The quest for accuracy and safety
Clinical documentation tools must be accurate and safe, as errors in the medical record can cause diagnostic delays, treatment mistakes, and patient harm. Although AI scribes can capture more comprehensive encounters, their probabilistic design introduces new error risks, and evaluations show wide variability with potentially serious pitfalls.
This can be more important in cardiovascular field as the diagnosis and treatment often rely on subtle and time-sensitive clinical details, such as characterizing chest pain, documenting arrhythmia features, or recognizing early signs of heart failure. Documentation inaccuracies introduced by ambient AI scribes may carry heightened risks in this specialty. These highlight how even small documentation errors can have disproportionate consequences. Thus, future studies should focus on covering these aspects.
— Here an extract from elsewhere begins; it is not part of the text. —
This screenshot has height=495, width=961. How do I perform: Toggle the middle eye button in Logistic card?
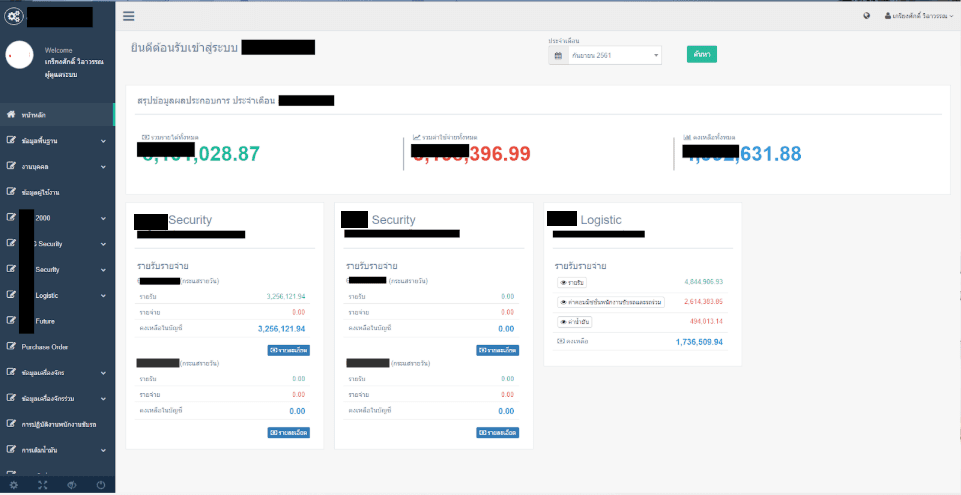click(610, 302)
A sobering picture: high error rates and inconsistency
Two of the most detailed studies on AI scribe accuracy, conducted in simulated settings, paint a particularly sobering picture. One study by Kernberg et al. evaluated the performance of ChatGPT-4 in writing SOAP-format notes using a standardized template (“generate a clinical note in SOAP format for the following”) from 14 transcribed clinical encounters. The analysis revealed a startling average of 23.6 errors per clinical case (22). The most accurate section of the note was consistently the “Objective” section, which includes structured data like vital signs (median accuracy 86.9%), while the more narrative “History and Physical” and “Assessment and Plan” sections were significantly less accurate.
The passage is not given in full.